The early splits in a tree model – the ones near the root node – tend to involve relatively large numbers of records. The rules associated with such splits tend to be broadly generalizable. Later on, however, an unconstrained tree might be making splits based on very small numbers of records, using any criteria that it can find to separate those last few records. This could lead to a hyper-specific rule, like “families who spend more than $48, but less than $52 per visit on merchandise, and who spend more than $45, but less than $49 per visit on the Gold Zone, are likely to renew.”
We can constrain the growth of the tree by setting a max_depth parameter.
We can then plot our tree in order to see it, as follows. Note that we pass all the input variable names in as a list, in the same order that they were passed to the model during fitting.
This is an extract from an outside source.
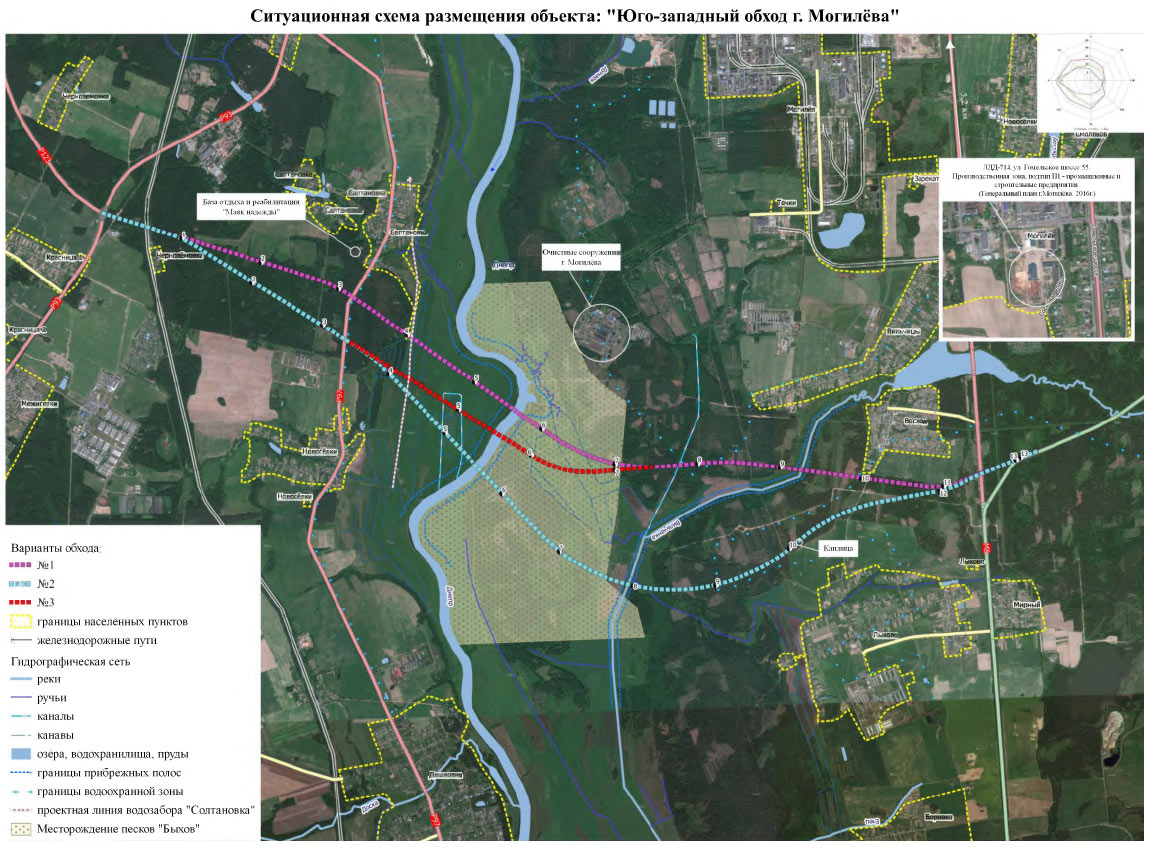Click the Gomel highway inset satellite photo
Viewport: 1152px width, 849px height.
coord(1036,268)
With max_depth set to 3, we have built a model with considerably less accuracy against the training set, compared with the overgrown tree_big model. This model, however, does much better than the overfit model against the test set. Since predictive models are most useful and valuable when they can predict results for new data, this 71% accuracy – compared with the 63.52% accuracy of the overgrown model – is the most appropriate yardstick for assessment. We can also say that the smaller model has a higher bias, but a lower variance.
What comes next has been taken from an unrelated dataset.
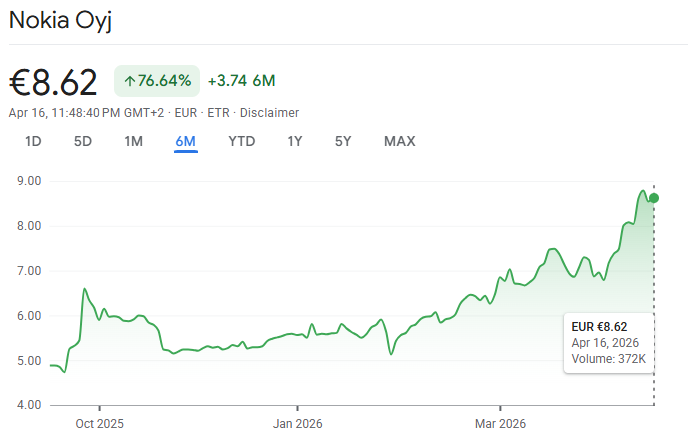
Task: Click the green current price dot
Action: tap(654, 198)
In machine learning modeling, we are always balancing bias and variance because of the inherent tension between these two model characteristics. As bias goes up, variance tends to go down, and vice versa. So what is bias in this context?
Bias is a measure of how far off a model’s estimated values are from the true values, and are assumptions made by a model to make the target function easier to learn. Variance refers to the differences in model predictions when using different portions of the training dataset. If there are too many input features, a model may suffer from high variance because it fits the training data too well; but if there are too few input features, the model may be over simplified, leading to high bias. These are some of the problems associated with different bias-variance combinations:
High bias + low variance – A model with a low variance tends to make relatively consistent predictions, but its high bias means the model’s results are inaccurate. The model is not very sensitive to the specific nature of the input variables.
High bias + high variance – Predictions are inconsistent.
Low bias + low variance – This is ideal, but difficult to achieve.
Low bias + high variance – A model with high variance, by contrast, is much more specifically tailored to the data used to build it. In other words, it does not perform well with data it has not seen before. A model’s variance increases with its complexity.
2. In other words, if we simply predicted the most common outcome class each time, we would attain a 67% accuracy rate.